The judgment, filed today in San Diego Superior Court, requires Bayer to publicly register most of its clinical studies and post the results at the end of each study. It also requires future marketing, sale, and promotion of its pharmaceutical and biological products to comply will all legal requirements, and prohibits Bayer from making false or misleading claims relating to any of these products sold in the United States.
In May 1998, Bayer introduced Baycol, a statin cholesterol-lowering drug, into the United States market. All statins carry a known risk of myopathy (a weakening of the muscles) and rhabdomyolysis (a more serious muscular disease). Bayer learned the risk of Baycol was significantly higher than other statins, especially at higher doses and when combined with genfibrozil (another cholesterol-lowering drug), through post-marketing surveillance of its product.

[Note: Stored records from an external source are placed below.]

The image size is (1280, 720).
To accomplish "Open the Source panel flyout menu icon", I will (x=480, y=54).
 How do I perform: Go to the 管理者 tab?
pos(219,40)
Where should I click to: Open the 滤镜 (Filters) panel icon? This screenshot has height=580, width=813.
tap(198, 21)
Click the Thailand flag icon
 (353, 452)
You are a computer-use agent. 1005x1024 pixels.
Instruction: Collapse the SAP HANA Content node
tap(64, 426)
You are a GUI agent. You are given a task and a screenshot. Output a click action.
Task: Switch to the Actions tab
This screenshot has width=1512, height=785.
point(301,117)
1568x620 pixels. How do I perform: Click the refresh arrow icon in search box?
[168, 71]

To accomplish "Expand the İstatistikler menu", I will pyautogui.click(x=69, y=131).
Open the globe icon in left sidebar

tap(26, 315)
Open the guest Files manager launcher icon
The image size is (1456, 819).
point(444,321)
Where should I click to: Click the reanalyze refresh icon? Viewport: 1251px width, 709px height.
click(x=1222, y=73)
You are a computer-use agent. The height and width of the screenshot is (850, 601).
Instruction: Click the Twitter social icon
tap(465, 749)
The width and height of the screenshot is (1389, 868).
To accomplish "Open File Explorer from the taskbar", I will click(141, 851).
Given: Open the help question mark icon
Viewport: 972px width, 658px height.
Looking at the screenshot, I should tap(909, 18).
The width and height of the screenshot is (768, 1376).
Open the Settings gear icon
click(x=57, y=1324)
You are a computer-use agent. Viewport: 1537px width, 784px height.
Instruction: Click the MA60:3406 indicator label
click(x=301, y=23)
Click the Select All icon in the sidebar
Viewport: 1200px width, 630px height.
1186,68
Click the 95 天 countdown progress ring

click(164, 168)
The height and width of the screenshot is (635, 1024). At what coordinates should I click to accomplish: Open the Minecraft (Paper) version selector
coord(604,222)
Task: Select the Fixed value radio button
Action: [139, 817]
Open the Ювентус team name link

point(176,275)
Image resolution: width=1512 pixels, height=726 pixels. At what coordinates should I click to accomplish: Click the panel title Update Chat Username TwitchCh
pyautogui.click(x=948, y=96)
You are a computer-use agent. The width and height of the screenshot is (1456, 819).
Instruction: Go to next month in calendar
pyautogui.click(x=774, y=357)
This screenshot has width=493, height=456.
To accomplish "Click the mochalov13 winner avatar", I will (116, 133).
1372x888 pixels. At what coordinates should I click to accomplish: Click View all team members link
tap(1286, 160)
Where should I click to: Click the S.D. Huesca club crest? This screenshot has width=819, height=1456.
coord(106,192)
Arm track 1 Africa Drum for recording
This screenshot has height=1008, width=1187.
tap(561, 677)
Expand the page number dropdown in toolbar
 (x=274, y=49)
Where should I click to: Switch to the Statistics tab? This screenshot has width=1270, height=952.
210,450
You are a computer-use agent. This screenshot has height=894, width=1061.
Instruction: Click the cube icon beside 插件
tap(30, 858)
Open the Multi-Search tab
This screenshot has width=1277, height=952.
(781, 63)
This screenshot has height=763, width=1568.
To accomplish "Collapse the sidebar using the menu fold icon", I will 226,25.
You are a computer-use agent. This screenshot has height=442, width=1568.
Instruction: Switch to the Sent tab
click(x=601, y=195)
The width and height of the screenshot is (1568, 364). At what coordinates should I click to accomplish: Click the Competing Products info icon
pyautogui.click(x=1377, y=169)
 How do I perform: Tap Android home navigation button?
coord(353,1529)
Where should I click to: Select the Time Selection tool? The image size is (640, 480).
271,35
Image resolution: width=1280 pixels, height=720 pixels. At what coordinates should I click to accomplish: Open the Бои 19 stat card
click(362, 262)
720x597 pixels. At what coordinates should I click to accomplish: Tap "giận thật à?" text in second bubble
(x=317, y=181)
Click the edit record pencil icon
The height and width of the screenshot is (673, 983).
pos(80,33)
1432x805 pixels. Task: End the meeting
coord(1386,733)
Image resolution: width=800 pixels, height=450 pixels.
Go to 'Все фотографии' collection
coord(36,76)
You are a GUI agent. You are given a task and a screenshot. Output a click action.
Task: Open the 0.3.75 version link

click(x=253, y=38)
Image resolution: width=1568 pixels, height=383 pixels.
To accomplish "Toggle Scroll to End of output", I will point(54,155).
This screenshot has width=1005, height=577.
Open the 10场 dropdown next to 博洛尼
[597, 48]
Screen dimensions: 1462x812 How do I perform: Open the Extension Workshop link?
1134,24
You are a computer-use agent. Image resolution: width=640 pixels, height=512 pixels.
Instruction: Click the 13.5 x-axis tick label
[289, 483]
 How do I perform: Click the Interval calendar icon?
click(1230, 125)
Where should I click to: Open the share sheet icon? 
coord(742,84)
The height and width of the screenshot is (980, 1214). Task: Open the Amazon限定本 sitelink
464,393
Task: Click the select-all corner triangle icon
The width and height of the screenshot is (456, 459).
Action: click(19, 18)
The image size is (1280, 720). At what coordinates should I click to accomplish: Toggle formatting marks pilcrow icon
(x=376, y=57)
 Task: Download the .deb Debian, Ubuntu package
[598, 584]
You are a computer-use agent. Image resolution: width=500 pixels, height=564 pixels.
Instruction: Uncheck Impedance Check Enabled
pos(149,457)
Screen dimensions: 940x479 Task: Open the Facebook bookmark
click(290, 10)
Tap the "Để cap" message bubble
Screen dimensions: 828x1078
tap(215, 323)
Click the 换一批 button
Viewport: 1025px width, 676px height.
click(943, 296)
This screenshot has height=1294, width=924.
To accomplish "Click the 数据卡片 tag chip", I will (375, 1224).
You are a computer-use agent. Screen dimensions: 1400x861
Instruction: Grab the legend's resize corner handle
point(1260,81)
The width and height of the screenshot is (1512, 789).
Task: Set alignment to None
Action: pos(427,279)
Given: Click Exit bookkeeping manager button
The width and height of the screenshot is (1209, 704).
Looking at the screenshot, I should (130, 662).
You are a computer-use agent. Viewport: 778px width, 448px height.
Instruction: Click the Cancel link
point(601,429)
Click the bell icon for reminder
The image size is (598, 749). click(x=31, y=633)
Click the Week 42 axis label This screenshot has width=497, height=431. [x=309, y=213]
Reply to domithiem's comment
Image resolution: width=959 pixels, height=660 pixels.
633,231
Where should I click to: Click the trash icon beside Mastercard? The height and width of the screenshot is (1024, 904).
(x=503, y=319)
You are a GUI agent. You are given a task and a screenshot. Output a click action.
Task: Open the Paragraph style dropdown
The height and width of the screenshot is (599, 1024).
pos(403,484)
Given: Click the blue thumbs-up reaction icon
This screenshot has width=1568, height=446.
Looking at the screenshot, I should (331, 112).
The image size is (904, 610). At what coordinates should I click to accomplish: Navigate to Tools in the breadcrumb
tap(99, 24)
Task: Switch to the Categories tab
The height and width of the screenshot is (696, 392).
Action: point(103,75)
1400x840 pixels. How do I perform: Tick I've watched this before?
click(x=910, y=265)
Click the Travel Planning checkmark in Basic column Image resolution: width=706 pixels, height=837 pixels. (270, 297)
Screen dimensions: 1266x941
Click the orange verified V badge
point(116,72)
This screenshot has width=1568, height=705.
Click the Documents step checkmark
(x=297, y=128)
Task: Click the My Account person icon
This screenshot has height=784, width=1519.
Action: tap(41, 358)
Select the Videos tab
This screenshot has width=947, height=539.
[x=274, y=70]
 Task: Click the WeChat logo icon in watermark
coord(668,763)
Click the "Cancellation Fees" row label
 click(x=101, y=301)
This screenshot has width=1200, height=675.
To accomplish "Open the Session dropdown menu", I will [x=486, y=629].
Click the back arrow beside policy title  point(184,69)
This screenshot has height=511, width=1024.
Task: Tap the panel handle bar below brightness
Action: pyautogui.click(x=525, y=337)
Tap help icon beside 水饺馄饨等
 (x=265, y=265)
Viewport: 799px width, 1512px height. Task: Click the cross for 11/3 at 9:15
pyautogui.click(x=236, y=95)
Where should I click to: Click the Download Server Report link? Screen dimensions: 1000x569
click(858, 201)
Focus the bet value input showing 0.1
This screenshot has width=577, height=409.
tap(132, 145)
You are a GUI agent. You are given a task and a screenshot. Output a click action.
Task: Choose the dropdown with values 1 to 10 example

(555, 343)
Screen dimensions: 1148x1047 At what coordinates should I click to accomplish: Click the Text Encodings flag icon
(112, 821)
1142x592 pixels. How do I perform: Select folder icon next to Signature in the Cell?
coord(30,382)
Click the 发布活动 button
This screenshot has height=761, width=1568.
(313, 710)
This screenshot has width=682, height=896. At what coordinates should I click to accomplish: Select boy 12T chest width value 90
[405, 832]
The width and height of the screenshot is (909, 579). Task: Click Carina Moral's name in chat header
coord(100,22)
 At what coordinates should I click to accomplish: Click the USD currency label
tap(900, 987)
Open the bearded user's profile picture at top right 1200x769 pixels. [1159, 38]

In August 2001 Bayer voluntarily withdrew Baycol from the market.
The Attorneys General allege while Bayer informed the U.S. Food and Drug Administration about these adverse effects, they failed to adequately warn prescribing doctors and consumers about the risks. In entering the settlement, Bayer denies any wrongdoing.
In addition to California, the Attorneys General of the following states joined the settlement: Arizona, Arkansas, Connecticut, Delaware, Florida, Idaho, Illinois, Iowa, Kansas, Kentucky, Maine, Maryland, Massachusetts, Michigan, Mississippi, Montana, Nevada, North Carolina, Ohio, Oregon, Pennsylvania, South Carolina, South Dakota, Tennessee, Texas, Vermont, Virginia, Washington and Wisconsin.